HIV-disease progression in Swedish haemophiliacs and the influence of replacement therapy

HIV-disease progression in terms of the decline in CD4(+) cell count, the development of AIDS-related symptoms and death was studied in 100 Swedish HIV-positive haemophiliacs and correlated to age and haemophilia treatment. On average 15 years after seroconversion, 66% of the patients had CD4(+) cell counts of < 200 x 10(6) L-1, 48% had developed AIDS and 56% had died. Age was found to correlate to all three endpoints, also after adjustment for age, annual closing factor concentrate (CFC) consumption and HIV-related therapy, i.e. pneumocystis prophylaxis and antiretroviral drugs (P < 0.05). Total annual CFC consumption showed no significant relationship to the decline in CD4(+) cell counts but was inversely correlated to both the development of AIDS-related symptoms (P = 0.033) and mortality (P = 0.014). Prophylactic treatment was not associated with significantly better survival than on-demand treatment after adjustment for age, CFC consumption and HIV-therapy. The use of monoclonal-antibody-purified CFCs was not found to stabilize the decline in CD4(+) cell counts. However, the use of these CFCs was inversely correlated both to the development of AIDS-related symptoms and to mortality (P = 0.042 and 0.027, respectively).

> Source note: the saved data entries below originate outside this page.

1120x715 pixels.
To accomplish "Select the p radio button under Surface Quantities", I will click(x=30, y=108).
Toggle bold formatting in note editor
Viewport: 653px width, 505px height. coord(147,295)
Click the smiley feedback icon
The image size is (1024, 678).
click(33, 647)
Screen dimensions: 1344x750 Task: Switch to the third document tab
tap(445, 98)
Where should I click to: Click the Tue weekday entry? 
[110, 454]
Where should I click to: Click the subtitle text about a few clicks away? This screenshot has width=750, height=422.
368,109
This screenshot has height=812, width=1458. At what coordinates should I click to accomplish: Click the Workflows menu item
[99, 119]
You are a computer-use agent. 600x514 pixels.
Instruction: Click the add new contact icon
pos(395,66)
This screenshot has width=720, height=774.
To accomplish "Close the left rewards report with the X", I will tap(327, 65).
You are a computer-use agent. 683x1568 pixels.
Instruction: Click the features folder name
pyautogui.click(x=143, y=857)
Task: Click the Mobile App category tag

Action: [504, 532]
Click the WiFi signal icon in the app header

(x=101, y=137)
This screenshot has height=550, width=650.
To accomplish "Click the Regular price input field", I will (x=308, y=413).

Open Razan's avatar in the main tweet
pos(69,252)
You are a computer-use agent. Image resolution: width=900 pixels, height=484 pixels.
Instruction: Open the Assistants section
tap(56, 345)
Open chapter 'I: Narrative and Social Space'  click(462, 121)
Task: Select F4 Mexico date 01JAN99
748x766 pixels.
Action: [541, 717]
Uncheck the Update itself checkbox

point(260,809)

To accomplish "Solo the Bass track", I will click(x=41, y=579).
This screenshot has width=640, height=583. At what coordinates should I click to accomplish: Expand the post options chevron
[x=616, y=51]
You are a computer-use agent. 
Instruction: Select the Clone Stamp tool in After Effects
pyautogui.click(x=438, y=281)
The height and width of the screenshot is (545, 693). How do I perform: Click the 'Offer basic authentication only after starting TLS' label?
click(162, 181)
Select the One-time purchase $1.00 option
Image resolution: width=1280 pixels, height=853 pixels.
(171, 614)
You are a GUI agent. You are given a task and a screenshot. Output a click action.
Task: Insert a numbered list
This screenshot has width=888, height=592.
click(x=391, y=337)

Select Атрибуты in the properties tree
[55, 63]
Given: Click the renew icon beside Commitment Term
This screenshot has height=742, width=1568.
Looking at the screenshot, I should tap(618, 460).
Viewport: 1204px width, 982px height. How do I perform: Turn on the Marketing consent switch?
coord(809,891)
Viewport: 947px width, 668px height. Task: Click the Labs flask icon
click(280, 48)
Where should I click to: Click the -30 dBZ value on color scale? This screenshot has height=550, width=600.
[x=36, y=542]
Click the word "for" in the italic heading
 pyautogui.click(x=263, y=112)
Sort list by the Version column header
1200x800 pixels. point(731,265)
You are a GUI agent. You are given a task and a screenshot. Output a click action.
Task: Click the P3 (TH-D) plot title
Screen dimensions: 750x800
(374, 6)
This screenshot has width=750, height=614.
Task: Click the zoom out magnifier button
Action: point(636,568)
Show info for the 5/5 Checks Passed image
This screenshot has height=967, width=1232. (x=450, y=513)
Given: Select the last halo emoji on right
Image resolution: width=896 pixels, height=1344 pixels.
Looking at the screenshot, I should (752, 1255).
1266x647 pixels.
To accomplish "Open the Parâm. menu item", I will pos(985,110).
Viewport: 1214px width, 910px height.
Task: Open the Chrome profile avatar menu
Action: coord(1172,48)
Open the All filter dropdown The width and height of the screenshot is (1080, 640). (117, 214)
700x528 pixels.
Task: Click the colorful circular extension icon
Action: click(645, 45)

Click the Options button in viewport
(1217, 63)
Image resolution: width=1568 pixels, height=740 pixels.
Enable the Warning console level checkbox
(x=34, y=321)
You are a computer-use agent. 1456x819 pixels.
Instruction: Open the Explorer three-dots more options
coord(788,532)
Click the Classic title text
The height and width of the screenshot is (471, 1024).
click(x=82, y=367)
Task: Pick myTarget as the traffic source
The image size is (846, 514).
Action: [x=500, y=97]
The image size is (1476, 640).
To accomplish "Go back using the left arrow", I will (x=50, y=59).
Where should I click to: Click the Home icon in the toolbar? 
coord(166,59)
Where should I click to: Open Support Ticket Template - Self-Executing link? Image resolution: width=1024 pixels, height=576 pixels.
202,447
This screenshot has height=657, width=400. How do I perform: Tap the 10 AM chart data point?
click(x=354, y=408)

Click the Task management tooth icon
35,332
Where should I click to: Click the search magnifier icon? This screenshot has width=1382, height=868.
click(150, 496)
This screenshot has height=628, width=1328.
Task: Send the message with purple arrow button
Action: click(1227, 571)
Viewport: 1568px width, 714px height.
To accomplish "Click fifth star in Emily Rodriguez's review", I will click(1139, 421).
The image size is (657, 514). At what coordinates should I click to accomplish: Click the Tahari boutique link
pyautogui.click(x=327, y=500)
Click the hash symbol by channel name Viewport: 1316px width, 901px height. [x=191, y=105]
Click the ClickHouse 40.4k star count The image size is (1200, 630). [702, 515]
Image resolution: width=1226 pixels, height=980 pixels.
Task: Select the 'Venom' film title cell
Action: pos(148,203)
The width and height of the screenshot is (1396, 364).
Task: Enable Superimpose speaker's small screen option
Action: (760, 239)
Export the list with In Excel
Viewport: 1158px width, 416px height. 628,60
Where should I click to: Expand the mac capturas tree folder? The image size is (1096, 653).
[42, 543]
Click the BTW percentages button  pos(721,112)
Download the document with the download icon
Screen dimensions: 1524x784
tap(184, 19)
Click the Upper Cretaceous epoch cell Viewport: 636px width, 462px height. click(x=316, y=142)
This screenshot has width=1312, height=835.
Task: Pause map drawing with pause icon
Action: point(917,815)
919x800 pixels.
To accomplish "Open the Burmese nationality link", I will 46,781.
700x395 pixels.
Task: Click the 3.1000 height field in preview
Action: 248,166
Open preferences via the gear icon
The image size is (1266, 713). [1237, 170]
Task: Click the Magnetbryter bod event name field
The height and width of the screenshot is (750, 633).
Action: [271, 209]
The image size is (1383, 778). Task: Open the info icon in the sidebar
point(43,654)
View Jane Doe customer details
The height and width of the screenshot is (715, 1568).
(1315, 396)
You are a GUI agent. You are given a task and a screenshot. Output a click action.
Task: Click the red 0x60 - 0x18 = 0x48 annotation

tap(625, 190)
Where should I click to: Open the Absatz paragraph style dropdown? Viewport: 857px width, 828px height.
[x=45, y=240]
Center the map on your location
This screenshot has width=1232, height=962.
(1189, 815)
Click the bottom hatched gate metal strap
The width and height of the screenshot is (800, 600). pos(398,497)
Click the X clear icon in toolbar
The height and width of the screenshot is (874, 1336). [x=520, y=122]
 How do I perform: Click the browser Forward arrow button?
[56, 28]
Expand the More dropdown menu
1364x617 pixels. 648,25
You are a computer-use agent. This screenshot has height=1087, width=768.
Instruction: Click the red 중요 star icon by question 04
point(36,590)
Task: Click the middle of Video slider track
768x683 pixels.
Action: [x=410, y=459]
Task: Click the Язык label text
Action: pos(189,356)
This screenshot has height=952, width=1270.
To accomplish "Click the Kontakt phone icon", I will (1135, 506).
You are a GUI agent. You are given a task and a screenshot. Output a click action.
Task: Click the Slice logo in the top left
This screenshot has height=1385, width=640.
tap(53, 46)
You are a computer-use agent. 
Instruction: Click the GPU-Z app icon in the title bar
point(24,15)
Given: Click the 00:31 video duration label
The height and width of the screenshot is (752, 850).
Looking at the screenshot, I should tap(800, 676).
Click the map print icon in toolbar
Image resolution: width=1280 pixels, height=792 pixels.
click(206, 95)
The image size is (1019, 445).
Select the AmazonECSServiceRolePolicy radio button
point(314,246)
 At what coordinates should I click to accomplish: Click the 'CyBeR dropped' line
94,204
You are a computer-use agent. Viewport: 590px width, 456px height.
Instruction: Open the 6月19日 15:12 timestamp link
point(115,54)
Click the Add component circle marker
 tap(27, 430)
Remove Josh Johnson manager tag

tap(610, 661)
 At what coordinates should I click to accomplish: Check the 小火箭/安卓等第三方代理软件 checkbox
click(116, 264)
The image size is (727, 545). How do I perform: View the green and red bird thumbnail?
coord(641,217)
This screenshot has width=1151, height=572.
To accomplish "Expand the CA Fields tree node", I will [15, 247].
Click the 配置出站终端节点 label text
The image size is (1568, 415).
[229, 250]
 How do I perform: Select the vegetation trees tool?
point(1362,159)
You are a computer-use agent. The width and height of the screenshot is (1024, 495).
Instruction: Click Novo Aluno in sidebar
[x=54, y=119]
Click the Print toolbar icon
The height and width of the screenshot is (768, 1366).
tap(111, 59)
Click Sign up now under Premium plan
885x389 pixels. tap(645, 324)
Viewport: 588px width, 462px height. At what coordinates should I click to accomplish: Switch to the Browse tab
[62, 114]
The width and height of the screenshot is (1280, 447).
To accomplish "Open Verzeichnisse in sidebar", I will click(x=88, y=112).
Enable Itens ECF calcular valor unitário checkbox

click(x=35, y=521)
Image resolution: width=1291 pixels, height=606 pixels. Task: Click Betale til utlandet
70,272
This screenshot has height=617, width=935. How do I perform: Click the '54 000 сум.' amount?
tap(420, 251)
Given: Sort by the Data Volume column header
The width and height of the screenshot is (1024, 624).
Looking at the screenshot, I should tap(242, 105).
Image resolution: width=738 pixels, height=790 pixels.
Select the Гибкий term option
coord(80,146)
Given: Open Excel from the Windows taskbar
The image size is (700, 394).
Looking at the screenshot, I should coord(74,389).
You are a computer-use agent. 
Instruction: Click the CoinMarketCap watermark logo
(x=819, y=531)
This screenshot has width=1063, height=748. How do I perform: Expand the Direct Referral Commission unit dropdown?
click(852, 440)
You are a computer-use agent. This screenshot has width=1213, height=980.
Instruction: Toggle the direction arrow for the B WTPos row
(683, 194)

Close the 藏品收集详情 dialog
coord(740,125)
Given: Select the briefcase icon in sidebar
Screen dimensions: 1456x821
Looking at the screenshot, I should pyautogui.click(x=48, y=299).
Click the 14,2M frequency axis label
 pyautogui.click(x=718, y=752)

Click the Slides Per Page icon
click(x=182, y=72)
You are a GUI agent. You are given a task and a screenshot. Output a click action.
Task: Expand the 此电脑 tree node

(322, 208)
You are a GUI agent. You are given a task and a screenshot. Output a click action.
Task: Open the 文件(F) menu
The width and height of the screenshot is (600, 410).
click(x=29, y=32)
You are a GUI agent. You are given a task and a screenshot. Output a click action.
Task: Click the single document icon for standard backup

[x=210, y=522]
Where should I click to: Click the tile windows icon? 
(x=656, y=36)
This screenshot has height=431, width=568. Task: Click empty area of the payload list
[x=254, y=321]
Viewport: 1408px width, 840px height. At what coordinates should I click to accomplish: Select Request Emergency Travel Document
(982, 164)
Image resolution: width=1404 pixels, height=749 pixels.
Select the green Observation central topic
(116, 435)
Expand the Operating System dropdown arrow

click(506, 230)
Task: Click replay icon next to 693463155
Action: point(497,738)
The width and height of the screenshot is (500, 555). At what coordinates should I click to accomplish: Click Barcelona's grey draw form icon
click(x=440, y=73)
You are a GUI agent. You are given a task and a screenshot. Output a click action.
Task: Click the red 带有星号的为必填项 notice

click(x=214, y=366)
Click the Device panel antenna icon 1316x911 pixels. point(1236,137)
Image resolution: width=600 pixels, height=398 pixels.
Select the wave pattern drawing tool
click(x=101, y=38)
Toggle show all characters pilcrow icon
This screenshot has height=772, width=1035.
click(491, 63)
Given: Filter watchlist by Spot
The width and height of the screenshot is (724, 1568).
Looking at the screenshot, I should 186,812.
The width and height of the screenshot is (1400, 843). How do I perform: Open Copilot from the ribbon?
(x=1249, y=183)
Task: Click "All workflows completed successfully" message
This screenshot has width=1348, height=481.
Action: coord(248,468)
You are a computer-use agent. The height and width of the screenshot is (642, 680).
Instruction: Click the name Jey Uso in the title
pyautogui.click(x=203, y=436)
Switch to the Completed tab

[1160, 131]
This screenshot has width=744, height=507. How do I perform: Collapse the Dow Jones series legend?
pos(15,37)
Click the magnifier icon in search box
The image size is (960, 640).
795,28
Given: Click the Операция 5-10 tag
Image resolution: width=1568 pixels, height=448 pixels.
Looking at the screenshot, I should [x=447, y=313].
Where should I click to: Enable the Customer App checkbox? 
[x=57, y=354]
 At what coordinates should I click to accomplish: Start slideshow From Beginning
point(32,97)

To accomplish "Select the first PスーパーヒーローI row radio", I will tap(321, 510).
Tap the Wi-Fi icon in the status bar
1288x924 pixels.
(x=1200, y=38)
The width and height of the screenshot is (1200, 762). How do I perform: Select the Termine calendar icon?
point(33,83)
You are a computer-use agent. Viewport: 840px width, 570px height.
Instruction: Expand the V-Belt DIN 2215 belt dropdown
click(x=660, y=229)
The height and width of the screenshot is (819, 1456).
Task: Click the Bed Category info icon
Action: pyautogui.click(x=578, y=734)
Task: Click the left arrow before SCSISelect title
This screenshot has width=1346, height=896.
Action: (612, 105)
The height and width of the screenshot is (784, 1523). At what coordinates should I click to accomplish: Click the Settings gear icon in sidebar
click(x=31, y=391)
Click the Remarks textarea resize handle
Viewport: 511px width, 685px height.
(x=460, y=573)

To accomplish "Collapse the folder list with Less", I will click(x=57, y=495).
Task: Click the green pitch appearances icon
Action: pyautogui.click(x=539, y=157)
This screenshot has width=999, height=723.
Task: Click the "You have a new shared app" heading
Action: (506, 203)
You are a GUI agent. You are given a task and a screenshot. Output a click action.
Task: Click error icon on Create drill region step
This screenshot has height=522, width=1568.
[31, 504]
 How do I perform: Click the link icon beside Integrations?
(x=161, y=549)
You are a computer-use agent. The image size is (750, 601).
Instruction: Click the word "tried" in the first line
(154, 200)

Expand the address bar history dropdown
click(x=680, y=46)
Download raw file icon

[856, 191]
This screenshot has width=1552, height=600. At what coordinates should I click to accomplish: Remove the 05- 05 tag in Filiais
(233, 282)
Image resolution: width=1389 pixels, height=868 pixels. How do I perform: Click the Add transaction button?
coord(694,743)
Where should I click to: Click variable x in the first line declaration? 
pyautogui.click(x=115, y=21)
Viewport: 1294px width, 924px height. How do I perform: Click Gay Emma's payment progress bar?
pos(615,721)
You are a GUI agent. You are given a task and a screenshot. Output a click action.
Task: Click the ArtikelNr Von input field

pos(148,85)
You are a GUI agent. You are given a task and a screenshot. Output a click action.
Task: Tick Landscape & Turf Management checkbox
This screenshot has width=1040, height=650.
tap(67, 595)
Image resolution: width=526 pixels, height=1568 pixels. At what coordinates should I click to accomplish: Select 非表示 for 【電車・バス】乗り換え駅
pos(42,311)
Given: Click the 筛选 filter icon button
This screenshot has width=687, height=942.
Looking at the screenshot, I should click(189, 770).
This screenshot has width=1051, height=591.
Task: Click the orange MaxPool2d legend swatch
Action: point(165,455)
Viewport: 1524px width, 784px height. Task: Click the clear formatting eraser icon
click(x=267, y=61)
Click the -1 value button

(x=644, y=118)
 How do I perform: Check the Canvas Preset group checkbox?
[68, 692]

A similar trend was associated with the use of low-and intermediate-purity CFCs. As compared with the severe haemophilia A subgroup, the moderate haemophilia A patients showed a trend toward slower disease progression, possibly attributable to a lower incidence of haemarthrosis and arthropathy among the latter. We conclude that replacement therapy in HIV-infected haemophiliacs is important also for HIV-disease progression, whereas the purity of the CFCs and the regimen used are of minor importance.